Les chiffres lumineux du réveil-briseur-de-rêves affichent 04h15 du matin. Ces numéros éveillent en moi le souvenir tiré d'un livre, mais lequel ? où l'auteur prétendait que 04h15 du matin est une heure magique. Les derniers fêtards sont allés décuver, les premiers travailleurs ne sont pas encore levés. Où ai-je bien pu lire ça ?
L'Empire des Anges, de Bernard Werber. Je me souviens... Mon écrivain préféré, lorsque j'avais dix ans.
Une étrange intuition me saisit. Je rejette les draps trempés de sueur, enfile le poncho bleu marine qui me sert de robe de chambre, et me dirige vers la porte d'une démarche hésitante. Pénètre dans le couloir, en prenant bien garde à fermer la porte et à ne pas faire craquer le parquet.
Lentement, je franchis les escaliers, marche après marche, avec la sensation d'être observée.
Le salon est baigné de la clarté stellaire. Au premier abord, il ne s'y trouve rien d'anormal. Mais lorsque mes yeux s'habituent à l'obscurité ambiante, je décele soudain une petite silhouette nichée dans un fauteuil.
Je m'approche peu à peu, incertaine de désirer savoir de quoi il s'agit. Je crois que je le sais déjà, que je l'ai toujours su.
C'est une môme de six ans dont le visage cerné de boucles brunes est enfoui entre les petites menottes. Je ne suis plus qu'à quelques centimètres lorsqu'elle lève les yeux. Son regard brun souillé de larmes se pose sur moi, et elle esquisse un sourire.
J'amorce un mouvement de recul en reconnaissant soudain la petite fille. C'est moi. Moi, dix ans auparavant.
- N'aie pas peur, murmure la fillette. Je ne vais pas te faire du mal.
Ces mots si incongrus entre les lèvres d'une gamine aussi jeune m'emplissent d'effroi, mais je ne bouge pas. Trop curieuse.
L'enfant se lève et me prend par la main. Elle est vêtue d'une longue jupe violette, que je reconnais comme mon vêtement fétiche lorsque j'étais petite.
- Tu porte un pantalon, fait-elle remarquer d'une voix boudeuse, comme si elle lisait dans mes pensées. C'est pour les garçons, les pantalons.
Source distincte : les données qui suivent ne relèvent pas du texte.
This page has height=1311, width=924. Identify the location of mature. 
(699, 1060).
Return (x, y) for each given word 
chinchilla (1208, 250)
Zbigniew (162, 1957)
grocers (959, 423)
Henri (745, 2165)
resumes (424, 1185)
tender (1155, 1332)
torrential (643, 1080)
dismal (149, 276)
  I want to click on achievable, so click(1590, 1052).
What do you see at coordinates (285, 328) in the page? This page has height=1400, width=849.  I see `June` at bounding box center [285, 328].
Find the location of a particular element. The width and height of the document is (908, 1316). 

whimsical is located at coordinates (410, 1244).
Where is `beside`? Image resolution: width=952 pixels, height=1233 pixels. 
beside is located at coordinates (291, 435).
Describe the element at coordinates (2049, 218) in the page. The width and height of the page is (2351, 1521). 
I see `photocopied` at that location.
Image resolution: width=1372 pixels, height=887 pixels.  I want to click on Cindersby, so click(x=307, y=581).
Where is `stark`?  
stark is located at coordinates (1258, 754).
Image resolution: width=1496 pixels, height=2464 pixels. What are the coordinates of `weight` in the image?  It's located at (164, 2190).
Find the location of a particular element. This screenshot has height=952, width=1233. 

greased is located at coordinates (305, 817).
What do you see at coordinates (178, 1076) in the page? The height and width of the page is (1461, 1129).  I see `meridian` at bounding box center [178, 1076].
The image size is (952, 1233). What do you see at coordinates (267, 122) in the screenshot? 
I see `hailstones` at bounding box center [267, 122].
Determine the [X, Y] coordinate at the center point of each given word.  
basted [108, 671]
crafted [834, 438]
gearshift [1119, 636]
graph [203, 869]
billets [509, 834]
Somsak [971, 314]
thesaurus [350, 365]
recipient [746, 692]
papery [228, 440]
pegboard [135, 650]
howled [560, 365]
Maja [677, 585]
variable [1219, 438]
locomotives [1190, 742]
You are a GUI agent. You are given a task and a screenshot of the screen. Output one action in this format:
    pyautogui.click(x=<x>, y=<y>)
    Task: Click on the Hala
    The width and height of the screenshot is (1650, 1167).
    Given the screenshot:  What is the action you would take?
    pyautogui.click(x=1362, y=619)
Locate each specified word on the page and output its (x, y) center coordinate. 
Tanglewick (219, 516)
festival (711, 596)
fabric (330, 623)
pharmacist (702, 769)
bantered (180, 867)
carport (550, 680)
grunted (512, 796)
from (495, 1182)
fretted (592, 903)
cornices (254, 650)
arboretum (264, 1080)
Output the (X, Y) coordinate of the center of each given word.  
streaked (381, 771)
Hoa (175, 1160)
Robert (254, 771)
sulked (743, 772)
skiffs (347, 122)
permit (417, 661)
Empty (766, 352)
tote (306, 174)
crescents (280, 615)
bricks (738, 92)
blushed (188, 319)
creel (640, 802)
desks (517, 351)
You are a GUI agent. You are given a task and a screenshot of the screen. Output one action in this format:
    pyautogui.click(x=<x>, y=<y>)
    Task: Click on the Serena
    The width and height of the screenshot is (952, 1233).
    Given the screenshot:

Je m'entends alors chuchoter, comme dans un rêve :
- Pourquoi es-tu revenue ?
La petite fille part d'un grand éclat de rire, lâche ma main et s'enfuit en courant. J'hésite une demi-seconde avant de la poursuivre dans le couloir, et la voit avec stupéfaction passer à travers la porte, comme si elle n'était pas constituée de chair et d'os.
Six ans, âge des premières larmes véritables, âge de chagrin et de deuil, âge d'une enfance passée trop vite.
J'ouvre la porte à la volée. Elle donne sur la rue. Au milieu de la route, ce n'est pas une mais deux petites filles qui dansent pieds nus sur l'asphalte. A la différence que la nouvelle apparition ne porte pas de jupe ; elle est plus grande, moins joufflue, a des cheveux plus courts et un début de poitrine presque imperceptible.
C'est à la gavroche vissée sur sa tête crépue que je reconnais l'enfant que j'étais à dix ans.
Les petites filles me voient, rient et s'enfuient en courant. Le temps de me remettre de ma surprise et je les poursuis, pieds nus moi aussi sur le bitume. Quel spectacle nous devons offrir, toutes les trois ! Mais il est 04h15 du matin et nulle âme dans les rues pour nous observer.
Notre course de quelques minutes nous entraîne jusqu'au parc Manillier, où les enfants disparaissent dans les tuileries du vieux moulin, où j'avais l'habitude de jouer plus jeune. Je commence à m'essouffler, et un point de côté me vrille la hanche, mais je ne vais pas laisser mes souvenirs et mon enfance m'échapper ainsi !
J'escalade les ruines du moulin et me perche sur une poutre instable, en face des deux fantômes du passé.
- Est-ce que vous allez m'expliquer, maintenant ?
Les enfants échangent un coup d'oeil complice.
- Tu as changé, Cloé, tu n'es plus comme nous, soupire Dix-Ans en me détaillant longuement.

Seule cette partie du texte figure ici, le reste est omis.